Output every entry below exactly, without its pictures.

++++

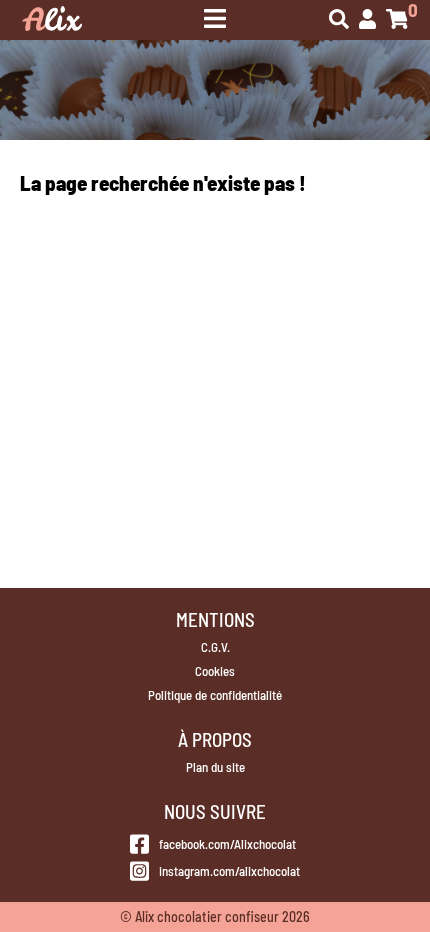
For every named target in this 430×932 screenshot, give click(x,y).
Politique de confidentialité (215, 695)
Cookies (215, 671)
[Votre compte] (368, 20)
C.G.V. (215, 647)
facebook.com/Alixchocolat (227, 844)
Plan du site (215, 767)
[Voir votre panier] (397, 20)
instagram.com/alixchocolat (229, 871)
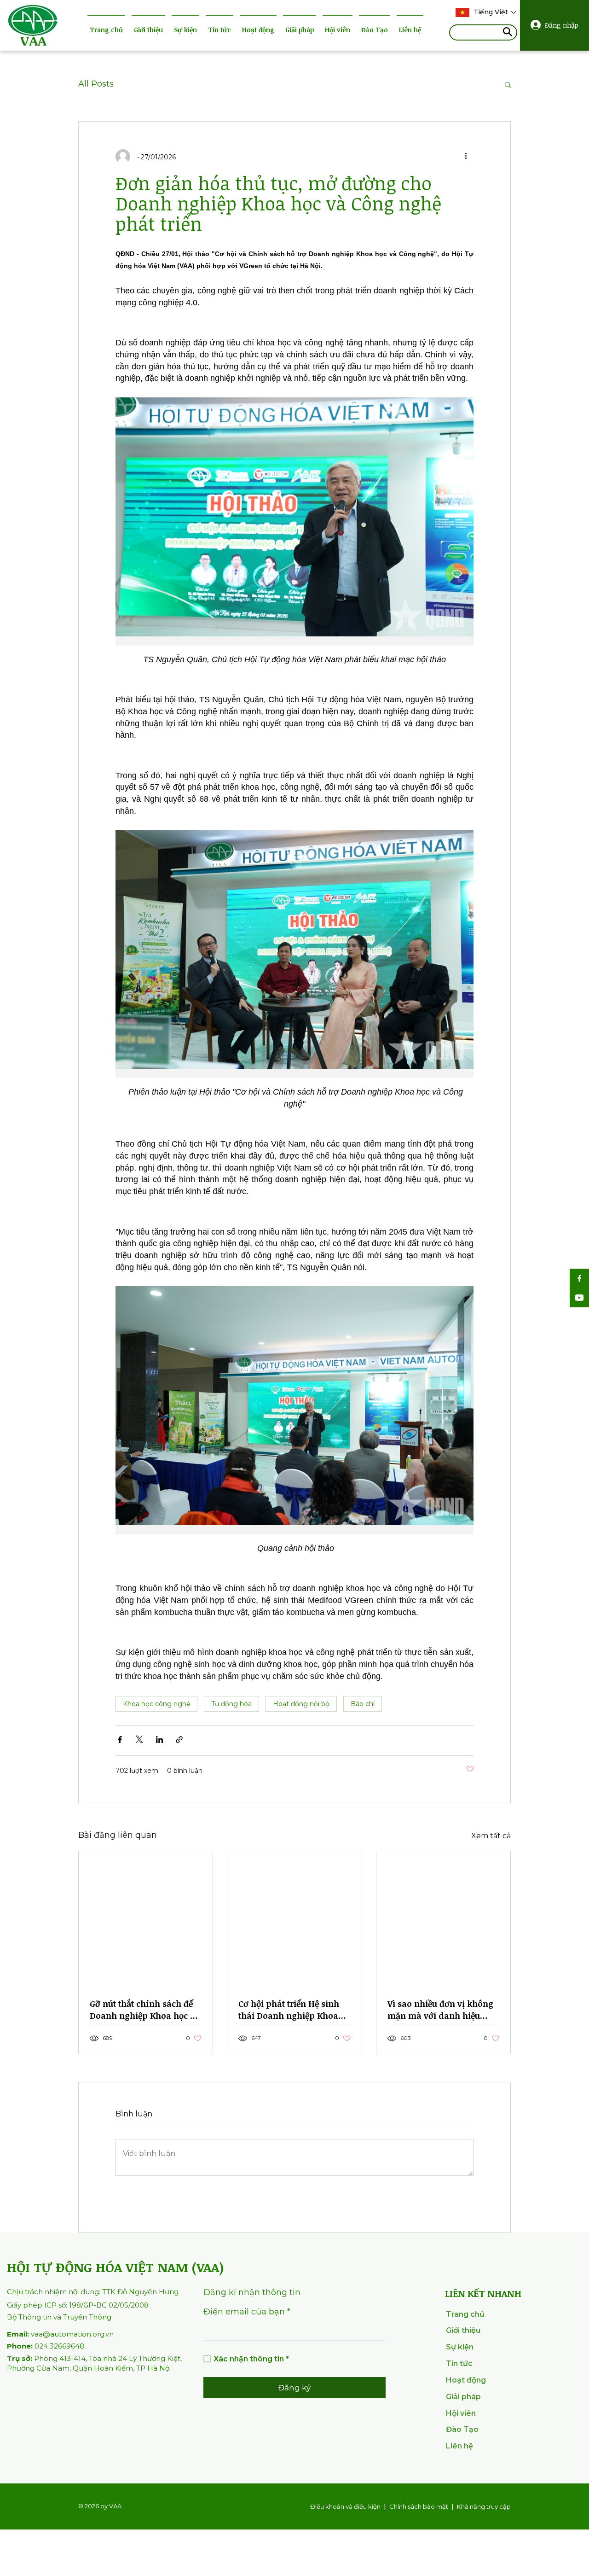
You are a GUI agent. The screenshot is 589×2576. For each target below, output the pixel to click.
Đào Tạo (374, 29)
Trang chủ (106, 29)
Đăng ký (294, 2387)
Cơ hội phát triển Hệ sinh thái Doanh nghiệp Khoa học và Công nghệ (288, 2009)
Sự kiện (185, 29)
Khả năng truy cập (484, 2506)
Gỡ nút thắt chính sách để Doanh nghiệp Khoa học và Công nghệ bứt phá (145, 2009)
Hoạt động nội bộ (301, 1704)
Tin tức (219, 29)
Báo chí (363, 1704)
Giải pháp (299, 29)
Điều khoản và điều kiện (345, 2506)
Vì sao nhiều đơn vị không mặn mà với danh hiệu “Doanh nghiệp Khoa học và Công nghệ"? (440, 2009)
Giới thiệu (148, 29)
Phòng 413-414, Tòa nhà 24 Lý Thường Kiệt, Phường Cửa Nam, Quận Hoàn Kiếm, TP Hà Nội (94, 2363)
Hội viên (337, 29)
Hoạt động (258, 29)
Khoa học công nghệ (156, 1704)
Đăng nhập (560, 25)
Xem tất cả (491, 1835)
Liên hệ (410, 29)
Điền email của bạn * (246, 2312)
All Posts (96, 84)
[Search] (507, 33)
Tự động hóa (231, 1704)
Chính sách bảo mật (418, 2506)
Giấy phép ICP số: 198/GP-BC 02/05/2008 (78, 2305)
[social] (579, 1278)
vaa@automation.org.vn (60, 2334)
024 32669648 (45, 2346)
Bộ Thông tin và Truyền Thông (59, 2317)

++++

Result for this exercise =>
For every named target in this 430×932 screenshot, give click(x,y).
Politique de confidentialité (215, 695)
Cookies (215, 671)
[Votre compte] (368, 20)
C.G.V. (215, 647)
facebook.com/Alixchocolat (227, 844)
Plan du site (215, 767)
[Voir votre panier] (397, 20)
instagram.com/alixchocolat (229, 871)
You are a GUI agent. The screenshot is 589×2576. For each target below, output the pixel to click.
Đào Tạo (374, 29)
Trang chủ (106, 29)
Đăng ký (294, 2387)
Cơ hội phát triển Hệ sinh thái Doanh nghiệp Khoa học và Công nghệ (288, 2009)
Sự kiện (185, 29)
Khả năng truy cập (484, 2506)
Gỡ nút thắt chính sách để Doanh nghiệp Khoa học và Công nghệ bứt phá (145, 2009)
Hoạt động nội bộ (301, 1704)
Tin tức (219, 29)
Báo chí (363, 1704)
Giải pháp (299, 29)
Điều khoản và điều kiện (345, 2506)
Vì sao nhiều đơn vị không mặn mà với danh hiệu “Doanh nghiệp Khoa học và Công nghệ"? (440, 2009)
Giới thiệu (148, 29)
Phòng 413-414, Tòa nhà 24 Lý Thường Kiệt, Phường Cửa Nam, Quận Hoàn Kiếm, TP Hà Nội (94, 2363)
Hội viên (337, 29)
Hoạt động (258, 29)
Khoa học công nghệ (156, 1704)
Đăng nhập (560, 25)
Xem tất cả (491, 1835)
Liên hệ (410, 29)
Điền email của bạn * (246, 2312)
All Posts (96, 84)
[Search] (507, 33)
Tự động hóa (231, 1704)
Chính sách bảo mật (418, 2506)
Giấy phép ICP số: 198/GP-BC 02/05/2008 (78, 2305)
[social] (579, 1278)
vaa@automation.org.vn (60, 2334)
024 32669648 (45, 2346)
Bộ Thông tin và Truyền Thông (59, 2317)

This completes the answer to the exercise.